TASK OBJECTIVE: The answer should be an exact copy of the data.

··········

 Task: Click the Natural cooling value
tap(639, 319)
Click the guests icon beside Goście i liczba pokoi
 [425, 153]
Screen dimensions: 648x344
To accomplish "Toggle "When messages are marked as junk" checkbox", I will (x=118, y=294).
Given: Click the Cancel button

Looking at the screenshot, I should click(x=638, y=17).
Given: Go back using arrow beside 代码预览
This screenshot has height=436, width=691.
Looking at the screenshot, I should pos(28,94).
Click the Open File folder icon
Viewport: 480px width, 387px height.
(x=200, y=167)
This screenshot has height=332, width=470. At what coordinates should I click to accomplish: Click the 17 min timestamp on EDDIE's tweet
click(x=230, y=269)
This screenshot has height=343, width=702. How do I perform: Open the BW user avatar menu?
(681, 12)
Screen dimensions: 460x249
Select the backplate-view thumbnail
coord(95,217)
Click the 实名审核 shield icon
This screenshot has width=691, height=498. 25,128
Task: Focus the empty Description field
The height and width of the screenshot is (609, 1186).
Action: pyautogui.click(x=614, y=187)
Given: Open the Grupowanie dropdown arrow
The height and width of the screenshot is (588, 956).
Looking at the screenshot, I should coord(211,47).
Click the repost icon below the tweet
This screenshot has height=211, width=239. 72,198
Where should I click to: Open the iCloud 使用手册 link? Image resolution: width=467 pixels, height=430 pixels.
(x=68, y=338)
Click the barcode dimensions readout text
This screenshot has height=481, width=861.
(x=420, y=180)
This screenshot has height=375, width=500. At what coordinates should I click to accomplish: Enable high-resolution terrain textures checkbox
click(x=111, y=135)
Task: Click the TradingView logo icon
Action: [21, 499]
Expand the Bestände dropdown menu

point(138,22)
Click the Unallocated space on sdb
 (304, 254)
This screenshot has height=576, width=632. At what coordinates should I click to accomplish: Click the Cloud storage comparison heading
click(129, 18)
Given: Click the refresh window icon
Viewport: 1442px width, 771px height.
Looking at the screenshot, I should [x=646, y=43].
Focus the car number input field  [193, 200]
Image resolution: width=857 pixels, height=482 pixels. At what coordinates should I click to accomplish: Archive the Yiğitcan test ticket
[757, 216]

··········

SOLUTION TO THIS TASK:
 Task: Click the Natural cooling value
tap(639, 319)
Click the guests icon beside Goście i liczba pokoi
 [425, 153]
Screen dimensions: 648x344
To accomplish "Toggle "When messages are marked as junk" checkbox", I will (x=118, y=294).
Given: Click the Cancel button

Looking at the screenshot, I should click(x=638, y=17).
Given: Go back using arrow beside 代码预览
This screenshot has height=436, width=691.
Looking at the screenshot, I should pos(28,94).
Click the Open File folder icon
Viewport: 480px width, 387px height.
(x=200, y=167)
This screenshot has height=332, width=470. At what coordinates should I click to accomplish: Click the 17 min timestamp on EDDIE's tweet
click(x=230, y=269)
This screenshot has height=343, width=702. How do I perform: Open the BW user avatar menu?
(681, 12)
Screen dimensions: 460x249
Select the backplate-view thumbnail
coord(95,217)
Click the 实名审核 shield icon
This screenshot has width=691, height=498. 25,128
Task: Focus the empty Description field
The height and width of the screenshot is (609, 1186).
Action: pyautogui.click(x=614, y=187)
Given: Open the Grupowanie dropdown arrow
The height and width of the screenshot is (588, 956).
Looking at the screenshot, I should coord(211,47).
Click the repost icon below the tweet
This screenshot has height=211, width=239. 72,198
Where should I click to: Open the iCloud 使用手册 link? Image resolution: width=467 pixels, height=430 pixels.
(x=68, y=338)
Click the barcode dimensions readout text
This screenshot has height=481, width=861.
(x=420, y=180)
This screenshot has height=375, width=500. At what coordinates should I click to accomplish: Enable high-resolution terrain textures checkbox
click(x=111, y=135)
Task: Click the TradingView logo icon
Action: [21, 499]
Expand the Bestände dropdown menu

point(138,22)
Click the Unallocated space on sdb
 (304, 254)
This screenshot has height=576, width=632. At what coordinates should I click to accomplish: Click the Cloud storage comparison heading
click(129, 18)
Given: Click the refresh window icon
Viewport: 1442px width, 771px height.
Looking at the screenshot, I should [x=646, y=43].
Focus the car number input field  [193, 200]
Image resolution: width=857 pixels, height=482 pixels. At what coordinates should I click to accomplish: Archive the Yiğitcan test ticket
[757, 216]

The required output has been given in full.